In essence, the artist is paying outright for a slot on the show. But here’s what we’ve found. If artists are forced to pay up front for their tickets, that usually means they don’t know how to effectively promote and sell those tickets, so they end up giving them out for free. The problem is, when you give FREE tickets to people, in their mind, you just greatly devalued your own show. They didn’t pay for it, they didn’t earn it, and they have no skin in the game. So, they usually flake out and don’t attend.

You really need to weigh if shows with this type of up front, buy-in requirement are worth it or not. We don’t believe it’s worth it.


Another scheme we’ve seen, is a Promoter or Booking Agent will require a band or rapper to sign a contract stating if they fall short on the tickets they agree to sell, the artist OWES the Promoter for the unsold tickets at face value. This sucks. Even though you don’t pay up front or out of pocket, if the Promoter doesn’t teach you how to effectively sell your tickets, you could end up 15 or 20 tickets short – which means you end up having to pay $150 to $200 for those unsold tickets at $10 each.

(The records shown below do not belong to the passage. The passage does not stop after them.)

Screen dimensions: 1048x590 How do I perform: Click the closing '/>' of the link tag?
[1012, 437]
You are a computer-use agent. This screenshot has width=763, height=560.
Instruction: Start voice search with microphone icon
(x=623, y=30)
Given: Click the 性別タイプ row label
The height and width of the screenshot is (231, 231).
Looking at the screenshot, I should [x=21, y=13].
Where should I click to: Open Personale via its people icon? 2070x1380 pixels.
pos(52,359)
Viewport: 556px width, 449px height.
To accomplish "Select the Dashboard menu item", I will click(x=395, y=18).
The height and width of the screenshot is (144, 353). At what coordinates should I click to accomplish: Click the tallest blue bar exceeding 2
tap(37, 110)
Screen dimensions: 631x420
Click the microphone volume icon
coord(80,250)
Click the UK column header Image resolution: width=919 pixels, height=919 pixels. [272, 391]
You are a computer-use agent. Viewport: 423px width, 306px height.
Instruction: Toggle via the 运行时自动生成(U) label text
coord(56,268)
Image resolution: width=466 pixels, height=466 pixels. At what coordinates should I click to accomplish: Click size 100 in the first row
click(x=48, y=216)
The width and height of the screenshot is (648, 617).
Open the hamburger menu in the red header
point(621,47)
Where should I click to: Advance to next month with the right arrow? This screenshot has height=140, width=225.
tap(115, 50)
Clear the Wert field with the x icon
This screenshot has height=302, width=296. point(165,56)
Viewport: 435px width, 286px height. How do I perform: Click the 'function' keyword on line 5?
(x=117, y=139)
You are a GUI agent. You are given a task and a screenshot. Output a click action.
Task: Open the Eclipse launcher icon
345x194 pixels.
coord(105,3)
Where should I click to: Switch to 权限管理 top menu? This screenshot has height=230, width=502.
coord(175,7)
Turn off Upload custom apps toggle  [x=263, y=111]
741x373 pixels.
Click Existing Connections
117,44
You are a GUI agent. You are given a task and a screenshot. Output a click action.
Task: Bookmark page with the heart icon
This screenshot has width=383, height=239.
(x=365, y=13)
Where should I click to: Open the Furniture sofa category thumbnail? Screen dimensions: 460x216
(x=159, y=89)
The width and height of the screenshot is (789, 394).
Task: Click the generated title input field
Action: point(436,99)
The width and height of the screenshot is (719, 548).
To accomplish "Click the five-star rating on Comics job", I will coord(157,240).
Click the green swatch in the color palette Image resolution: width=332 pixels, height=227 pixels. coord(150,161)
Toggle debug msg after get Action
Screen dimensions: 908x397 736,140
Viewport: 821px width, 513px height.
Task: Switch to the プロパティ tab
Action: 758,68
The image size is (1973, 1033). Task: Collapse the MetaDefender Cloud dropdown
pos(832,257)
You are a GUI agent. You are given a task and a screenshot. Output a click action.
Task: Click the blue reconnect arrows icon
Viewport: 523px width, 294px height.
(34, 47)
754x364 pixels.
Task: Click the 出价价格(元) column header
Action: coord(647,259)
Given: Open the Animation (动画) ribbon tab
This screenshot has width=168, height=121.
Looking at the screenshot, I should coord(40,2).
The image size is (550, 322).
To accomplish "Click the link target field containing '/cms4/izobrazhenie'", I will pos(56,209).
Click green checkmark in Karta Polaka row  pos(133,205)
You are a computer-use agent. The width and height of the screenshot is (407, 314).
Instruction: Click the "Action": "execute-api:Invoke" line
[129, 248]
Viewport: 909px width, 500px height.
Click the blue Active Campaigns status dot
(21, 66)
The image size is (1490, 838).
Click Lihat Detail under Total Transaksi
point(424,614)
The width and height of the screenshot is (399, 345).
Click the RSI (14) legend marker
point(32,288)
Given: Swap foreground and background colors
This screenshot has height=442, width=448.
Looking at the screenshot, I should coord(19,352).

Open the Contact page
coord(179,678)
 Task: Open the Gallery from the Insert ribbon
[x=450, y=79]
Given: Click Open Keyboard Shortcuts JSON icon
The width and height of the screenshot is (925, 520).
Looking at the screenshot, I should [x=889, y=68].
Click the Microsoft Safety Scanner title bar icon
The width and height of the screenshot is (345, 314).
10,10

We don’t think artists should be “on the hook” like this. But many venues and Promoters still employ these types of practices.


What we found interesting, is in the National Touring world for acts signed to record labels – pay to play is actually VERY prevalent and common. National tour promoters and national booking agencies don’t call this pay to play, they call it a “Tour Buy-On.”

Essentially, a national tour headliner will “sell” their opening tour slots to other small-mid sized signed artists. The headliner knows they won’t draw, but they are signed to a label and have great music. So the headliner charges them $300, $500 or even thousands of dollars PER SHOW on the tour to have the privilege of being the tour support! A tour buy-on at $500 per show for 30 tour dates could mean the tour support act’s record label (or the band themselves) is shelling out $15,000 to be on the tour!

Side note for unsigned artists: If a signed touring band with 19,000 Spotify listeners that everyone in the industry knows can’t draw more than 10 fans, is able to BUY-ON to national tours for $300 or $500 per show, that may be something you should look into considering. This little known secret could be an easy way for you to get onto a notable tour if you have the funds.

It’s a bit ironic that the pay to play scheme some people use on local artists is commonly employed on the higher levels of national tours.


You’ve probably seen battle of the bands, rap battles, and contest shows. Typically you pay an “entrance fee” of $200 or $300 to play 1-2 songs. This is basically a pay to play scenario, however in these cases what you’re really doing is buying a “lottery ticket.” You’re buying in for a chance to win prizes, or a record label deal, etc.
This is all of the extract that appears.